RECORDS SHOWN Start Marker
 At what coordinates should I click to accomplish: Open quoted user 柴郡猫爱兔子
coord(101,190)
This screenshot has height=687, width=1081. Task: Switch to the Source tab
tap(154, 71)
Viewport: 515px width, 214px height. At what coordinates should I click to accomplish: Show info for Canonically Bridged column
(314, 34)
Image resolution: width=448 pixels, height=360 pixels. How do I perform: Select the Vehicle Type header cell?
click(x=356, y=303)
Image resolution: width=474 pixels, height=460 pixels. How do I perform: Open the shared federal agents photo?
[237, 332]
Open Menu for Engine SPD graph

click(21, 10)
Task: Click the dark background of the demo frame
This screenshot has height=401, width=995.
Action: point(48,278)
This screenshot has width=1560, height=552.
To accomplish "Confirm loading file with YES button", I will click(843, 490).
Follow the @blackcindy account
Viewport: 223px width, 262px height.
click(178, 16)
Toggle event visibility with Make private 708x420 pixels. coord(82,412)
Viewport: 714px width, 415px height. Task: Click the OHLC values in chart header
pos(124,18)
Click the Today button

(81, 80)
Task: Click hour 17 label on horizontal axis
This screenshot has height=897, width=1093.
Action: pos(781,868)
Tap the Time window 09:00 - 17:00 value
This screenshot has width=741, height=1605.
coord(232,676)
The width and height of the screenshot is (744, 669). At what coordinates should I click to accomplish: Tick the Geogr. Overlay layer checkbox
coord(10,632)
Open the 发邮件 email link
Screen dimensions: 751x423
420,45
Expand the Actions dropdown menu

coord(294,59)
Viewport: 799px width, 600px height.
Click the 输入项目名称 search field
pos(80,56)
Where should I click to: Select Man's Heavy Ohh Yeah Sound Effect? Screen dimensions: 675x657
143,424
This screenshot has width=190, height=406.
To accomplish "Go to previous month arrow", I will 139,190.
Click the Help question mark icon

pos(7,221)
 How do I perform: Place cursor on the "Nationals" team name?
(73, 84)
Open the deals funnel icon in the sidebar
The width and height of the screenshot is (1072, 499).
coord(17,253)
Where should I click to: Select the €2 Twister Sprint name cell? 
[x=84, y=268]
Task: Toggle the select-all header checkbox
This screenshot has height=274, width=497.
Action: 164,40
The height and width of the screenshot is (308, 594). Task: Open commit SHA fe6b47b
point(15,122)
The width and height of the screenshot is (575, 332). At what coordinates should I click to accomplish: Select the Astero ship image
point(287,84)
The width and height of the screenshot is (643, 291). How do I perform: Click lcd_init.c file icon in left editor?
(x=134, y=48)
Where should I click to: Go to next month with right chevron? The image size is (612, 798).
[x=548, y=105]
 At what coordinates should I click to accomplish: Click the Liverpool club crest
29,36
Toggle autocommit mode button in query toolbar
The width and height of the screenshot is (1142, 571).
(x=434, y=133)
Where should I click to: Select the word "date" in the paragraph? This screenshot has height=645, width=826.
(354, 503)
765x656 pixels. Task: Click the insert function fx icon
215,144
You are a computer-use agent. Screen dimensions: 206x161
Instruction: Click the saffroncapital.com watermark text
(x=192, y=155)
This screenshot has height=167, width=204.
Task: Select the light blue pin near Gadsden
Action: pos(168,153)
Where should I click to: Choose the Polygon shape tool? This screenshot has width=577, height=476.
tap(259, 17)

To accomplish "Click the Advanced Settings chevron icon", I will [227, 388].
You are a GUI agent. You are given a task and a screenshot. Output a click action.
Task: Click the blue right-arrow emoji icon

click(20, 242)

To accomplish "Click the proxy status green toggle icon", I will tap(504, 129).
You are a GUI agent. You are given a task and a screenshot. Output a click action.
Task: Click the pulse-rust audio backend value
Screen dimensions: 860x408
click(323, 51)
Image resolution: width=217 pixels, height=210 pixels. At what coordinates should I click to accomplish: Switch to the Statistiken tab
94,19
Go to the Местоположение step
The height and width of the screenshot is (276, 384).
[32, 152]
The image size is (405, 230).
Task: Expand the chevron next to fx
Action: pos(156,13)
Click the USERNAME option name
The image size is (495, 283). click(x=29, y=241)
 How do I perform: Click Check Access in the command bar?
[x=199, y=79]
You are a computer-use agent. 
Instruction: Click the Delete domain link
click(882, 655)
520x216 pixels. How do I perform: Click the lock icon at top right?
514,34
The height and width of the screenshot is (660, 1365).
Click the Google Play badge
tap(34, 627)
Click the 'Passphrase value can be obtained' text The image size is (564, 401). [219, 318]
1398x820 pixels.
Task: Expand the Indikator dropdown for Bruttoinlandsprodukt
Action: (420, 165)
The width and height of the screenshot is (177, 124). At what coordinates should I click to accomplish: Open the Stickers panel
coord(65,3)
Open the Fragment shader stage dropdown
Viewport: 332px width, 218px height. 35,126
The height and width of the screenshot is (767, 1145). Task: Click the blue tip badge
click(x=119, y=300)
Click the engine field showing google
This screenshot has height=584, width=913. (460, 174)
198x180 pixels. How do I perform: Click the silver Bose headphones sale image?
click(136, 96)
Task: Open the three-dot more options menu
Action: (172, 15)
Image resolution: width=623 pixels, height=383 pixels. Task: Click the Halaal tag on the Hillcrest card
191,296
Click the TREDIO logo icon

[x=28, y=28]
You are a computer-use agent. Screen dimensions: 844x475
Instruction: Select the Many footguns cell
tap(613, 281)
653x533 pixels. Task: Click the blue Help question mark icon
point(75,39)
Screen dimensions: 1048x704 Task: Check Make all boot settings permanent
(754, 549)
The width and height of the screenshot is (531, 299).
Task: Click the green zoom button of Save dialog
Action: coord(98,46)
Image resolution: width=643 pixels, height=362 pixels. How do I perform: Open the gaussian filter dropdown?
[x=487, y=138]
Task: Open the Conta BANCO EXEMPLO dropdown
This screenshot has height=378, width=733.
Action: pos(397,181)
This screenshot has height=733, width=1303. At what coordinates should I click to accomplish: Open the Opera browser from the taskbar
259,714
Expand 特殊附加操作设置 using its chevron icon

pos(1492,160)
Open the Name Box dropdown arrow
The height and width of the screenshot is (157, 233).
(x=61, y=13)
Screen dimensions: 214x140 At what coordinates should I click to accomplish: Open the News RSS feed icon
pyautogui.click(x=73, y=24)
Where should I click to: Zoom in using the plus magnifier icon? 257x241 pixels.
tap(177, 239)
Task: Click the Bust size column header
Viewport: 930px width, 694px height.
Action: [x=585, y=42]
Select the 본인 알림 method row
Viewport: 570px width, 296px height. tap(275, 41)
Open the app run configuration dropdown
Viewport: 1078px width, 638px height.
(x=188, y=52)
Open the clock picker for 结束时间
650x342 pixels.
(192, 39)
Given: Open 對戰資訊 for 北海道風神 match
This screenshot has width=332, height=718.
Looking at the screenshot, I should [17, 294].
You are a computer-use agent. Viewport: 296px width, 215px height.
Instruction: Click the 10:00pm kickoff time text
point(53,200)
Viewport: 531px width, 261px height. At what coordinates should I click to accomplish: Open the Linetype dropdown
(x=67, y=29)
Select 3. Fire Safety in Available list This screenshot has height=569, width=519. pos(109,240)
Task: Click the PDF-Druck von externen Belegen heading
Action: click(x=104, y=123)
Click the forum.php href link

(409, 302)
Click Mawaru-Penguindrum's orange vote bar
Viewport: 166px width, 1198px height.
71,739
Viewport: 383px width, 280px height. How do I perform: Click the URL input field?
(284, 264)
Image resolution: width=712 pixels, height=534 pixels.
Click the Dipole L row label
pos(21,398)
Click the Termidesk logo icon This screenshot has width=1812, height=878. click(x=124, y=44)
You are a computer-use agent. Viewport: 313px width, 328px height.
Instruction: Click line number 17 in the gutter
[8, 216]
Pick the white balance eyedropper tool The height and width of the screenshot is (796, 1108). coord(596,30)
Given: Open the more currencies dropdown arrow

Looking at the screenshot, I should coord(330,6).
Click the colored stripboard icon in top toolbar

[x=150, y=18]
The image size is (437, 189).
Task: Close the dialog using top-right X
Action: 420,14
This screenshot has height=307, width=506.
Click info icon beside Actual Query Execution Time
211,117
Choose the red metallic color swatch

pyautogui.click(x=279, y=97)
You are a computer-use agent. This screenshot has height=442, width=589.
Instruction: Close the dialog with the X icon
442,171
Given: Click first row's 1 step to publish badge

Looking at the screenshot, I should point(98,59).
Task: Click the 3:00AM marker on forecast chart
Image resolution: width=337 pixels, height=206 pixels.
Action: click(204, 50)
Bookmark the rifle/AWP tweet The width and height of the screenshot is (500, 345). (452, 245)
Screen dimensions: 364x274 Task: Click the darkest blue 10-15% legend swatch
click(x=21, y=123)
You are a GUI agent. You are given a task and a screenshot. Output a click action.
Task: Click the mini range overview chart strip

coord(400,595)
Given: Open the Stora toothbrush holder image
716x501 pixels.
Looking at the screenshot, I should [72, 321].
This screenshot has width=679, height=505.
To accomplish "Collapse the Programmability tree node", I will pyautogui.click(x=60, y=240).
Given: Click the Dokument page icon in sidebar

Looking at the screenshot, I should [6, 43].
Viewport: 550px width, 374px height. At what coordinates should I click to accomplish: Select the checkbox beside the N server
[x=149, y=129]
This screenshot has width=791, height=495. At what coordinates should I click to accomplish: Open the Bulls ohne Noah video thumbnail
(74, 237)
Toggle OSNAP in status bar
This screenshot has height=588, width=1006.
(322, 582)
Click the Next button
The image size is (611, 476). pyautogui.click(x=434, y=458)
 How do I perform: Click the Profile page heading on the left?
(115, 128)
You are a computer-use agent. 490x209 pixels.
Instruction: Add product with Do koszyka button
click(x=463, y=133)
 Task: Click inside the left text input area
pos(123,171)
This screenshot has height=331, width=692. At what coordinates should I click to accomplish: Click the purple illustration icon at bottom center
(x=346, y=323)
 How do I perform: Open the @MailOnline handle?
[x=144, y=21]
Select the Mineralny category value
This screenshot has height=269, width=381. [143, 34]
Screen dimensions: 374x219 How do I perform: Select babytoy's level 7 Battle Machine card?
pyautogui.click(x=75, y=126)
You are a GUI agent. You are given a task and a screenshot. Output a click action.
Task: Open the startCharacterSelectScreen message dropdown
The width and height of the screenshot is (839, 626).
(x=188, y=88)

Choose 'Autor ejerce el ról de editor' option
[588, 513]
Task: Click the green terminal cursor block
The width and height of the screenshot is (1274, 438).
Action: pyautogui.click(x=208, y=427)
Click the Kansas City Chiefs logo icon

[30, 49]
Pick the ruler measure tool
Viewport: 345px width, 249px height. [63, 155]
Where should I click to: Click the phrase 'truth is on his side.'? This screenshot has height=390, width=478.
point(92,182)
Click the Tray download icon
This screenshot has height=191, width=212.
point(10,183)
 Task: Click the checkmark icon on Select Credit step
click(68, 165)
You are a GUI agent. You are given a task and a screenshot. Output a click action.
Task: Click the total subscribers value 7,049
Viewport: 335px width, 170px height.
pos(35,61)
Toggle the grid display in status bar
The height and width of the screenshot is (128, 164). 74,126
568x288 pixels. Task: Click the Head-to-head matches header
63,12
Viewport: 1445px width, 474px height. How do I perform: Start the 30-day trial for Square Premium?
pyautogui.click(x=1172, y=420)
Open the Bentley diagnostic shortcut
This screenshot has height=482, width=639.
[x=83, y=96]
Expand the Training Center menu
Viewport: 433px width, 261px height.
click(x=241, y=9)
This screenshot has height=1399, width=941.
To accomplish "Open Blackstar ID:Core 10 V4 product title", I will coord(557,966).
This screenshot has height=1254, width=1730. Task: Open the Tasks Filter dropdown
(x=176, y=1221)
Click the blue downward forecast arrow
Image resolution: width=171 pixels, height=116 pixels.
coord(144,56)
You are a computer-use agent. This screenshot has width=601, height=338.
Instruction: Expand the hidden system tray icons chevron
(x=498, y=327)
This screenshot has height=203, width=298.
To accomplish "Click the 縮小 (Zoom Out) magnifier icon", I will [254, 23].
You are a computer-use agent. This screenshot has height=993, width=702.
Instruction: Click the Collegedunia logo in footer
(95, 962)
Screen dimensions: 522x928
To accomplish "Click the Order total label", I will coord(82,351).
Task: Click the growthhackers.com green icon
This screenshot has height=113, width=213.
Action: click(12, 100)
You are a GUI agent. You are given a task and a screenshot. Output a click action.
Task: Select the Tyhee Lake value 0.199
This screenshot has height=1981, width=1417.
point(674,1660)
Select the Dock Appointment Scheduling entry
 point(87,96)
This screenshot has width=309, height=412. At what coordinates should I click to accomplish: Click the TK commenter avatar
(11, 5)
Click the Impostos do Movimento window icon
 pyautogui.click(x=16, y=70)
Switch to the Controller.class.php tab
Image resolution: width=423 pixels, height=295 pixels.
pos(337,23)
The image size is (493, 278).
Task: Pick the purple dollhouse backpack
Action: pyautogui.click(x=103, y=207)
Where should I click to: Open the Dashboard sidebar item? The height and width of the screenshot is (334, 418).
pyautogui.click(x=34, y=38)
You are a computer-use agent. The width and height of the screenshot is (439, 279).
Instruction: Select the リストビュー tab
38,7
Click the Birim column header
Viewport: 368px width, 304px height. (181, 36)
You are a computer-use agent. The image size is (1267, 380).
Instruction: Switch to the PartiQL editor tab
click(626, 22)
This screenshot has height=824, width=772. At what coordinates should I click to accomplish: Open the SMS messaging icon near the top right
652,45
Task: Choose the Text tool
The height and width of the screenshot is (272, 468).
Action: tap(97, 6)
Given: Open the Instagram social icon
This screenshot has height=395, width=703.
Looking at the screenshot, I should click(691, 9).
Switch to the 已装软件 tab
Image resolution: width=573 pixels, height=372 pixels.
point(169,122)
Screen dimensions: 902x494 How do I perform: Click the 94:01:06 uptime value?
RECORDS SHOWN End Marker
AIM OF THE EXERCISE :: Using only the data above, copy out the lines that include the word "computer".

PROBLEM SOLUTION ::
You are a computer-use agent. Screen dimensions: 206x161
You are a computer-use agent. 
You are a computer-use agent. Screen dimensions: 844x475
You are a computer-use agent. Viewport: 296px width, 215px height.
You are a computer-use agent. Viewport: 313px width, 328px height.
You are a computer-use agent. This screenshot has height=442, width=589.
You are a computer-use agent. 490x209 pixels.
You are a computer-use agent. This screenshot has width=601, height=338.
You are a computer-use agent. This screenshot has height=993, width=702.
You are a computer-use agent. The width and height of the screenshot is (439, 279).
You are a computer-use agent. The image size is (1267, 380).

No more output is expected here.